- 提示文
§

第二十四話: 意地でもそれが欲しいのです

 
相談事例から“今どきの消費者”

第二十四話: 意地でもそれが欲しいのです

 相 談 内 容

 オークションで販売しているショップにて、婦人服を1点ずつ、計15、6点落札した。このショップは、韓国製品の婦人服を輸入し、扱うアパレル業者で、購入前の注意事項に『★この商品は韓国で製作していただいている商品になりますので、ご理解を頂いた上での入札をお願いします。★ノークレーム・ノーリターンでお願いします』との注意書きがあった。落札した商品の中には、大切な友人の披露宴に着て行く為のシルバーのロングドレスもあり、その日に間に合うように届けてほしい、友人の披露宴で着用予定、という旨も伝えていた。

§

- 演習課題 A
次の(i)〜(iii)が提示文の内容と合っているかを判断し、それぞれ「はい」か「いいえ」で答えてください。判断の根拠となる提示文の語句も、そのまま引用してください。
(i) このショップは、韓国製品の婦人服を輸入して扱うアパレル業者である。
(ii) 落札された婦人服は3点だけである。
(iii) 落札された商品の中には、シルバーのロングドレスが含まれていた。
提示文とリストは、互いに関係のない別々の資料です。

- 処理対象リスト
§

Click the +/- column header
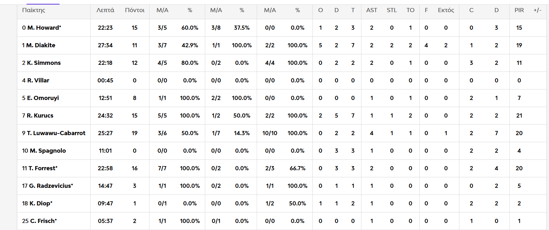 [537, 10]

§

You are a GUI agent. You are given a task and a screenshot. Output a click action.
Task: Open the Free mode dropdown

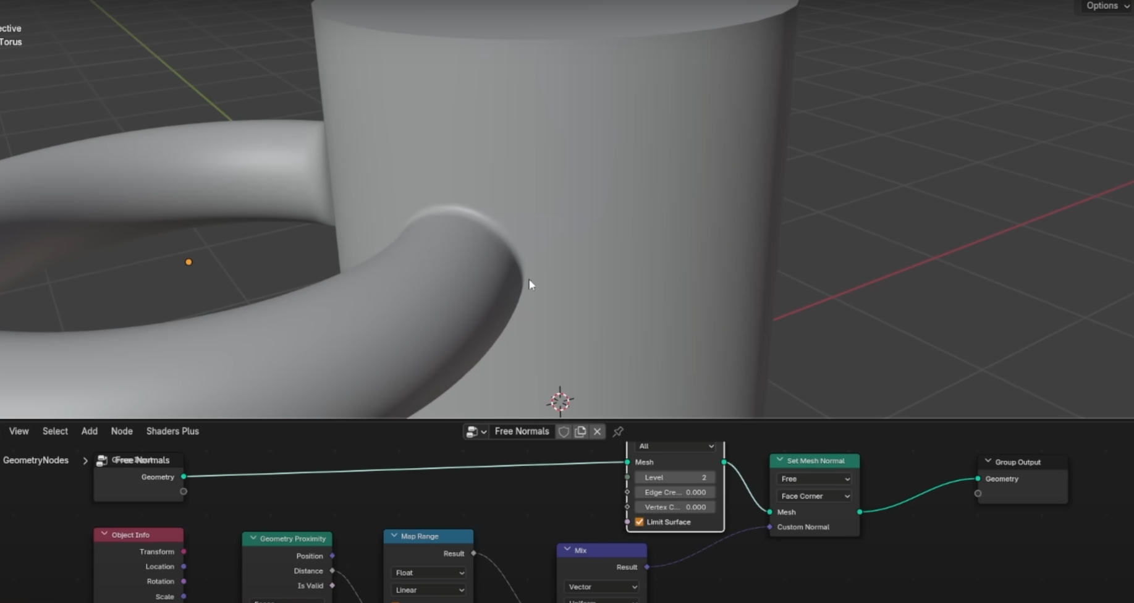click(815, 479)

§

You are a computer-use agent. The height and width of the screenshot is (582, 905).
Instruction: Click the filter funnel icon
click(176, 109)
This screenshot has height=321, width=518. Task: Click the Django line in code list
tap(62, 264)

§

- 演習課題 B
リストから、文字列「width」を含む行をすべて見つけ、書き写してください。

- 課題の解答 A
(i) はい。「このショップは、韓国製品の婦人服を輸入し、扱うアパレル業者で」
(ii) いいえ。「計15、6点落札した」
(iii) はい。「大切な友人の披露宴に着て行く為のシルバーのロングドレスもあり」

- 課題の解答 B
You are a computer-use agent. The height and width of the screenshot is (582, 905).
This screenshot has height=321, width=518. Task: Click the Django line in code list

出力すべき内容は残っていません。